## [What is required]
In the Mishloach Manot text, what does the mitzvah require at minimum?

## [Source document]
_ _ _ _

It’s a matter of pride and creativity for Jewish women (and maybe men too) everywhere: creating a classy and beautiful Mishloach Manot package to distribute. Personally, I like to make things look really nice, but without going broke.

While these mishloach manot ideas do NOT focus on cost effectiveness, they’ll naturally be more realistic than what you might see in other publications as that’s just my style: I don’t like to overspend. So while budget is very personal, and I have definitely accommodated a few different budget types here, these will mostly not be crazy.

Now, before those of you who may have burnt out before yell at me: no, you do NOT have to do this. The mitzvah is two foods to one person. That is all.

Many people, however, want to give more to say thanks, be neighborly, welcome someone, and participate in the overall atmosphere of togetherness that Mishloach Manot creates.

Others (like me) thrive on the creative outlet that it provides. And frankly, while not all my packages have been picture-perfect, I love thinking of a craft to include (there are a few ideas below but most of these don’t require crafting).

How to Build a Classy Mishloach Manot Package

First and foremost, the ability to put together a classy package will be a powerful tool in your arsenal whatever it is you’re doing. Especially if you’re not working with a specific theme, you’ll want to assemble something aesthetically pleasing.

And it’s not that hard to create something that looks like it came off the shelves of a local candy store!

My goal here is to teach everyone that they can put together a gorgeous package. I had intended to go out and stage a some packages for you, however unfortunately a certain preschooler got in the way. I did create a few new options, using overlapping products for different budgets and results, just to show you how you can seriously adjust and customize for your needs.

Container ideas for Mishloach Manot

When focusing on aesthetics, I tend to start with the container. The reasoning is simple: the contents need to fit the container. Contents seem to have infinite choices, and I do find containers to be more limiting.

Obviously, you can reverse that, but it just seems better that way to me.

Here are a few container ideas for mishloach manot:

  • Most budget friendly: cellophane bags. Since most of what you’ll want to do will require a little cellophane or outer wrap, why not get sturdy clear bags and assemble a classy package in one of those? No need for a “middle” container. Just line things up neatly, tie with a ribbon and you’re done. Don’t forget that label so that everyone knows who it came from!
This package contains a “breakfast spinoff” theme: fruit, coffee and coffee candies. Mandarin oranges are in season. You can also include granola bars – see more breakfast package options below.
  • Clear acrylic- Lucite is a trend that may go away, but for now, its minimalism makes things easy. It can be pricey and is more of a gift package. Go neat and spare with the contents. Clear plastic is fantastic if you’re going for a pop of color, as the container will really highlight that. And you can find all sorts of lucite gifts to incorporate! Washing cups, cosmetic organizers or trays, and more make great containers and gifts. If you want a more budget-friendly alternative, go for thinner clear acrylic. It’s not as gift-worthy, but you can make gorgeous minimalist packages with it.
Rectangular acrylic containers make for a gorgeous black and gold package. Lace ribbon adds texture and a contrast to the strictly modern look.

_ _ _ _

## [Given information]

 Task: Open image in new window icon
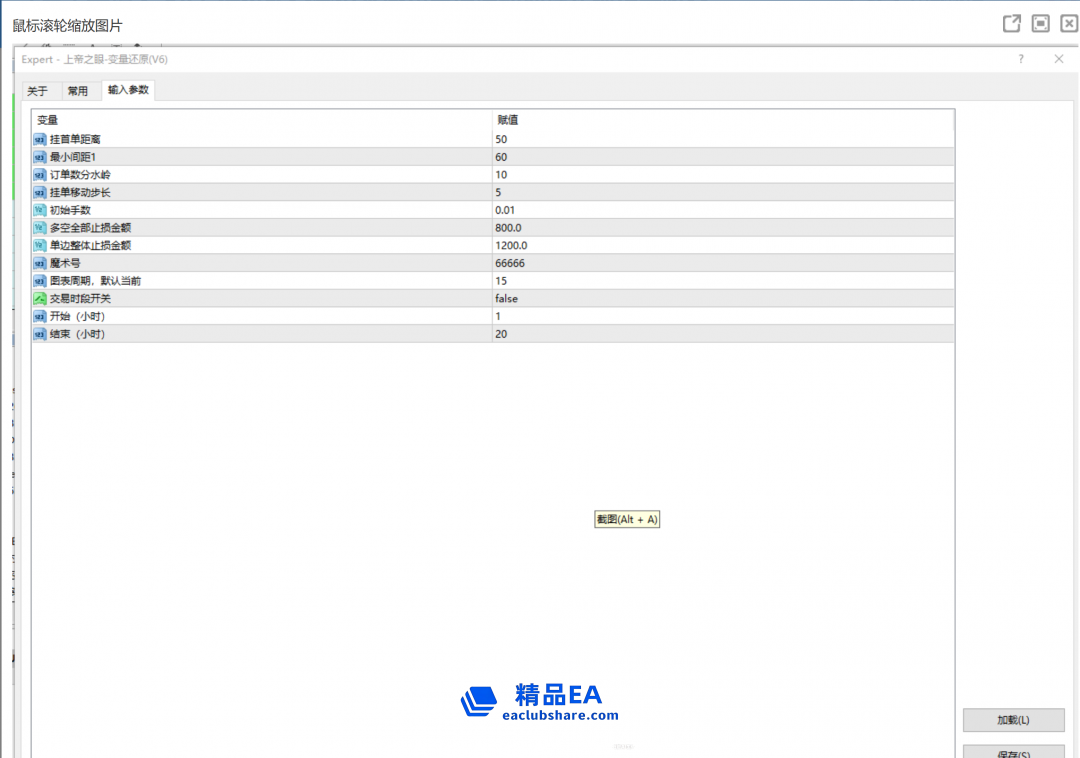[1011, 24]
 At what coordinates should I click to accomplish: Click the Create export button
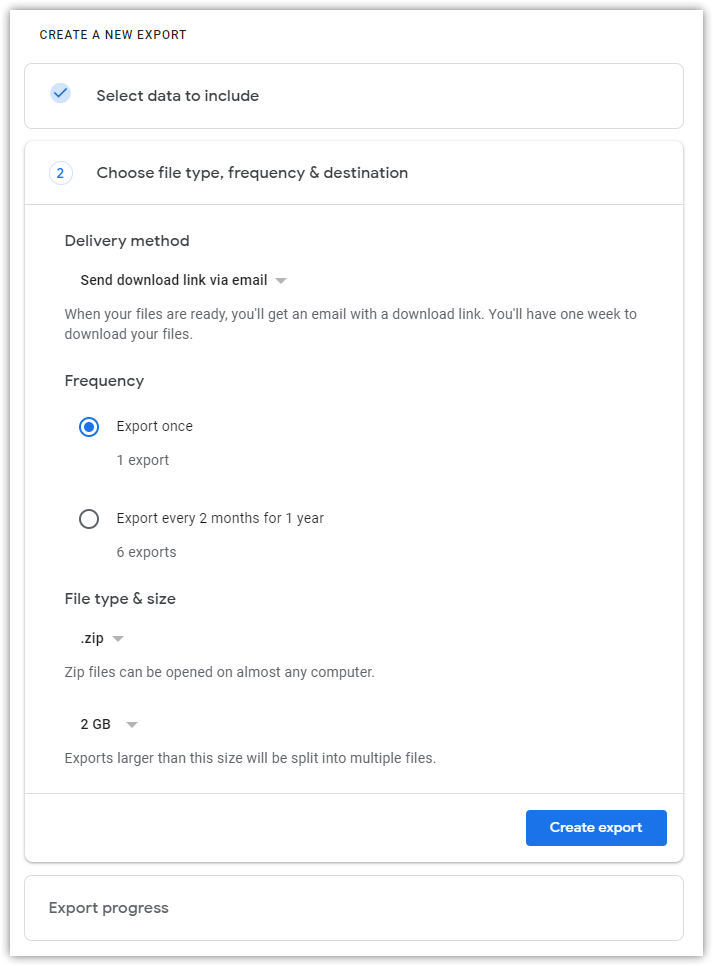(x=596, y=827)
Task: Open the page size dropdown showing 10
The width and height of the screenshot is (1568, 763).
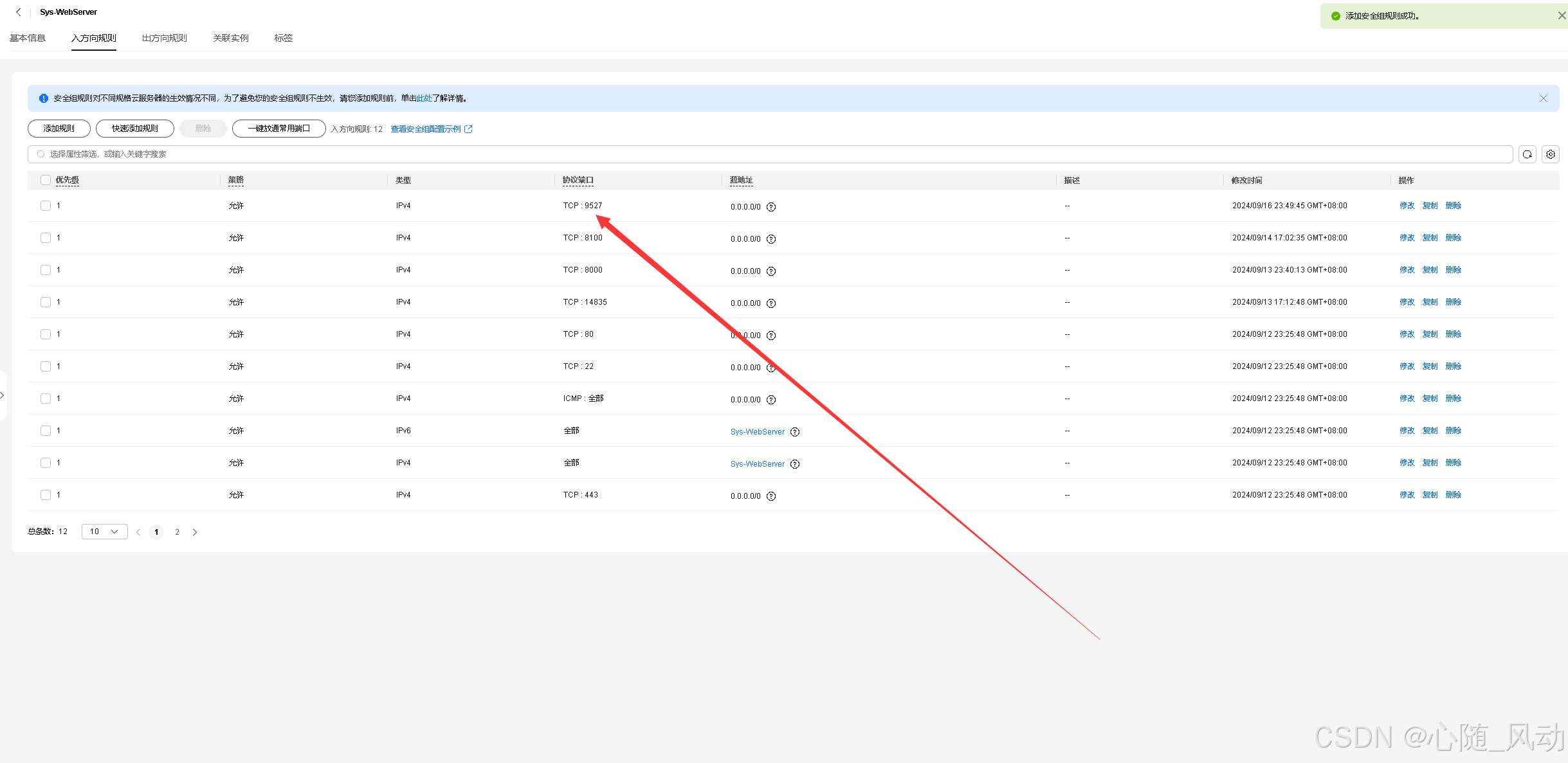Action: tap(104, 532)
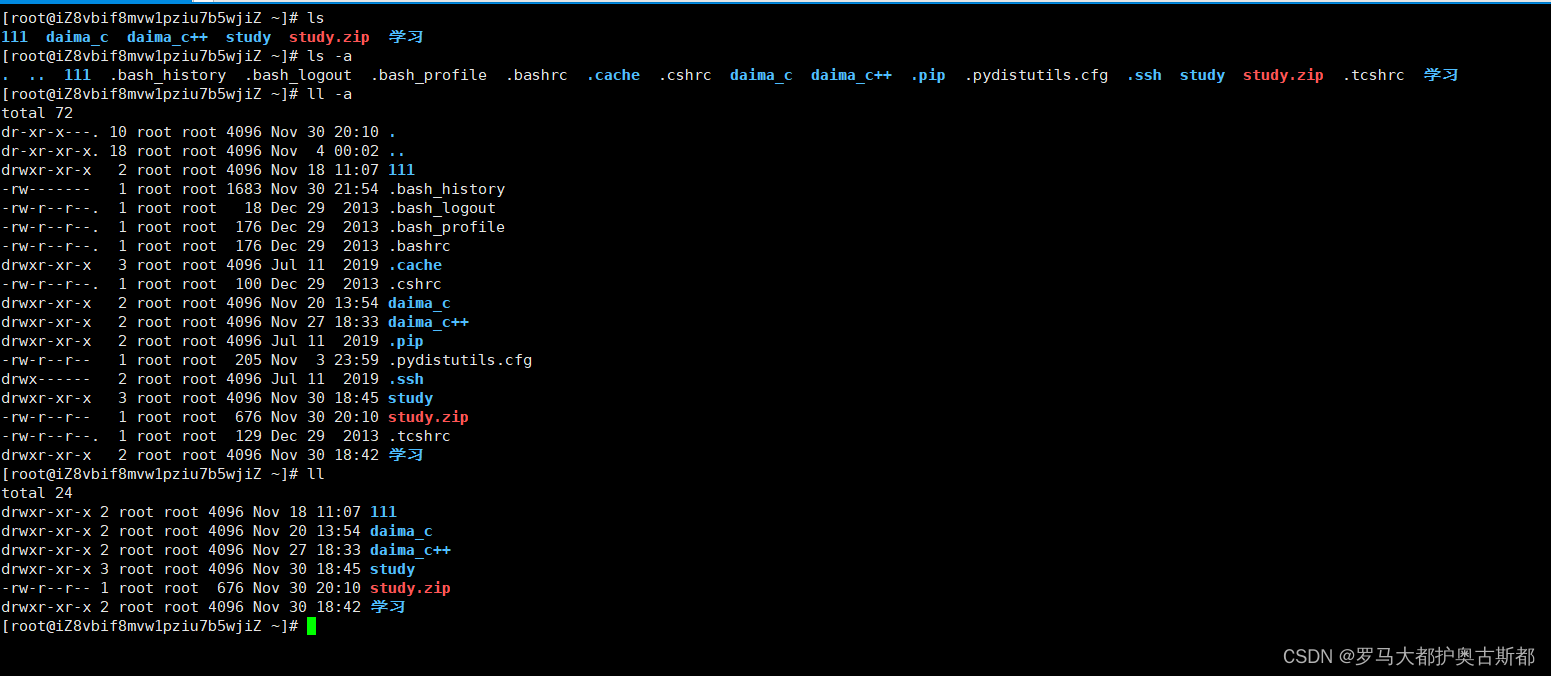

_ _ _ _

## [Complete answer]
Two foods to one person.